I want to use something like sox or avconv to bulk convert the files. Since this is just voice and going on a cell phone, small low-quality files would be best for me. I had some good success using avconv:

avconv -i weird.wma normal.ogg

Unforunately, this command creates an enormous ogg file and I can't get it play faster. Ideally, this particular file would play at 170% of the original speed.

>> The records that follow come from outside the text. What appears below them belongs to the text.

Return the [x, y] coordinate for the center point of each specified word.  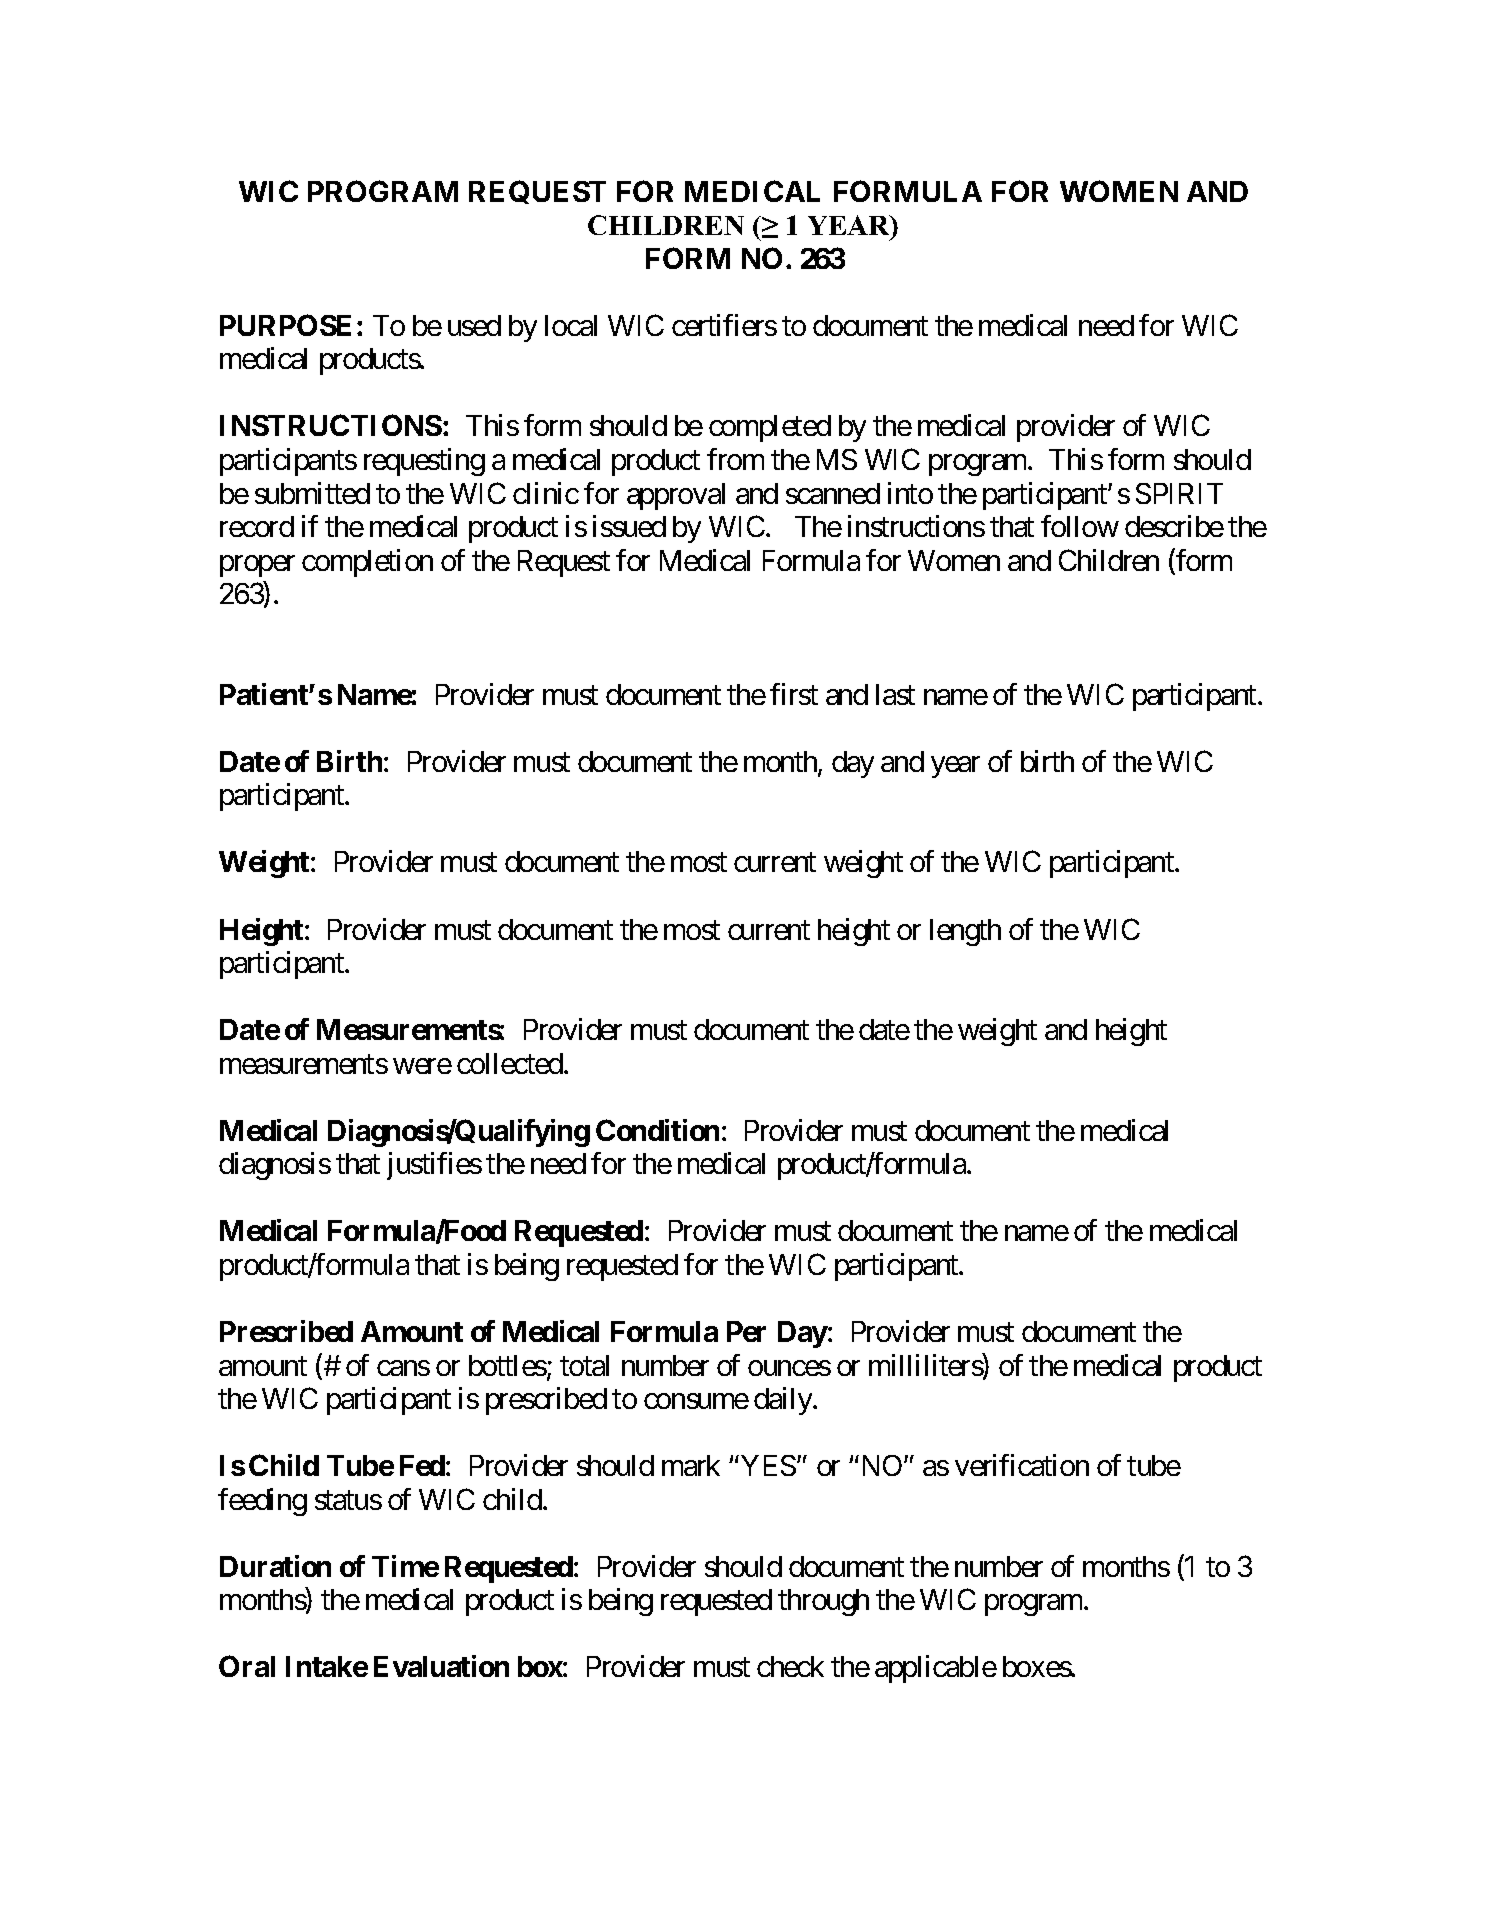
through [823, 1602]
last [895, 694]
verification [1022, 1465]
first [794, 694]
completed [770, 428]
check [790, 1666]
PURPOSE [285, 325]
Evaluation [441, 1666]
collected [510, 1063]
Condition [657, 1130]
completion [367, 563]
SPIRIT [1179, 493]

  • Your player can't play wma files but it can play ogg? Commented Dec 15, 2012 at 15:38

1 Answer 1


Convert with FFmpeg

FFmpeg has a built-in audio filter for changing the tempo without changing the pitch. We need to encode the file to some format your phone plays. This depends on the phone of course. Many modern smartphones like AAC audio:

ffmpeg -i weird.wma -filter:a "atempo=1.7" -c:a libfaac -q:a 100 final.m4a

Here, you can change the quality with the -q:a option, where the value is in percent and higher means better.

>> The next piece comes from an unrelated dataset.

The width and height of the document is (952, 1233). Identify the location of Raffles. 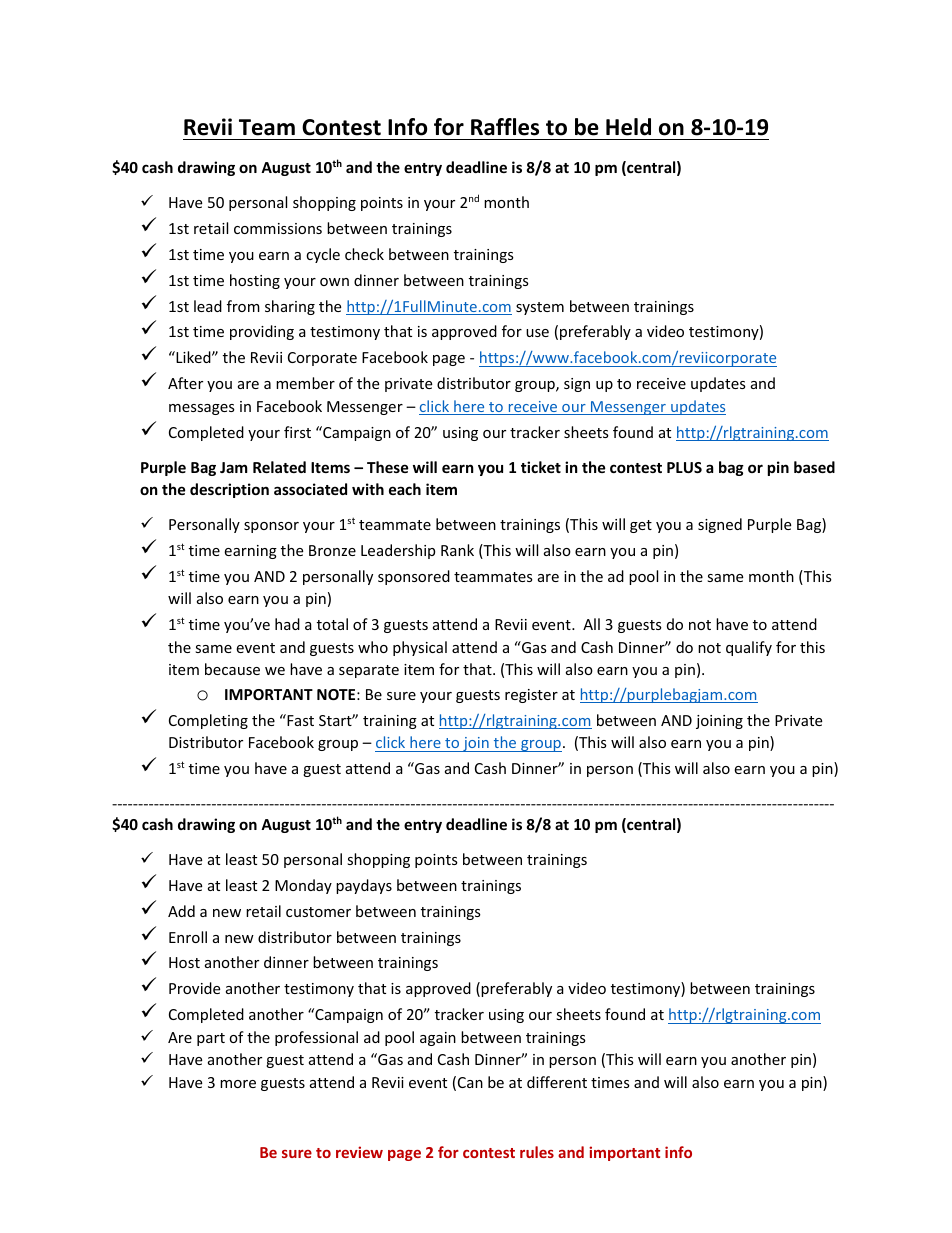
(505, 127).
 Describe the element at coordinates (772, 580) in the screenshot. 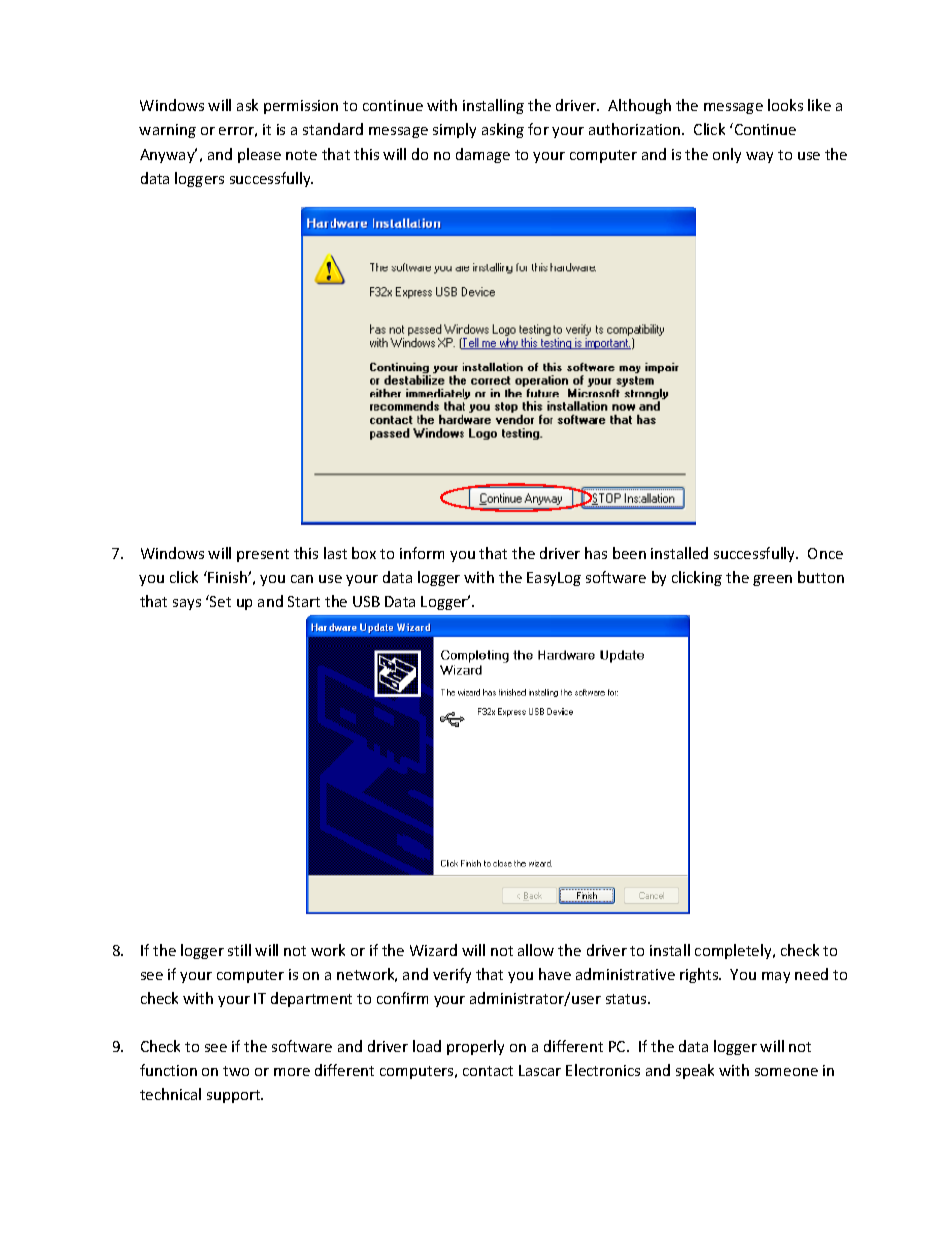

I see `green` at that location.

Or, MP3 audio with an (average) quality of 4, where less means better (0 resulting in around 245 kBit/s):

ffmpeg -i weird.wma -filter:a "atempo=1.7" -c:a libmp3lame -q:a 4 final.mp3

If your phone doesn't support any of these, we'll have to dig further. Oh, and I use ffmpeg synonymously with avconv here. They're not quite the same, but for the above cases you can use either tool. If your version of FFmpeg or avconv doesn't bundle FAAC or LAME, go get a static Linux build from the FFmpeg download page.

If you don't like the FFmpeg filters, here is another approach:

Extract raw audio

First of all, you need to extract the raw audio stream in an uncompressed format, e.g. PCM Stereo 16-bit audio in a WAV container.

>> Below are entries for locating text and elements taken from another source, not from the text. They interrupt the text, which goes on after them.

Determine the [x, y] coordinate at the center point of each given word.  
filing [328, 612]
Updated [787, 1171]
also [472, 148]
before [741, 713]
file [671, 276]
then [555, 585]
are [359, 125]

ffmpeg -i weird.wma temp.wav

Now we can use the file temp.wav to shorten the audio. We have a few options for that:

Option 1: SoX

SoX offers a few different filters that allow you to change speed, pitch or tempo. Simply changing speed will increase the pitch to compensate for the length, so this might sound unnatural.

The tempo filter uses an advanced algorithm to shorten files but keep the pitch, by dividing it into smaller time windows and then "merging" them, thus speeding up the tempo. For example:

sox temp.wav output.wav -tempo 1.7

This might sound a little weird. If it does, resort to option 2.

Option 2: Paul's Extreme Sound Stretch

This program promises to offer better quality than SoX, and there is a command line version written in Python available from GitHub. A command could look like this—keep in mind that it by default stretches the file, so to shorten it we calulate the inverse of 1.7, which is 0.59:

python paulstretch_stereo.py -s 0.59 temp.wav output.wav

Convert raw audio to a compressed file

Now we have a shortened WAV file, but this is still uncompressed, so we need to compress it again. Refer to the options at the top of this post for various formats.

ffmpeg -i output.wav -c:a …

The non-ffmpeg methods outlined above will lose your metadata; you can add it in again when converting output.wav to a compressed format like so:

ffmpeg -i output.wav -i weird.wma -map 0 -map_metadata 1 -c:a ...
  • I like option one, but won't I lose the meta information in the file when I convert to a WAV? Does ffmpeg not have an equivalent -tempo switch?
    – User1
    Commented Dec 15, 2012 at 15:52
  • You would lose all metadata, yes. I've updated my answer with a native FFmpeg approach that should – in theory – keep your metadata.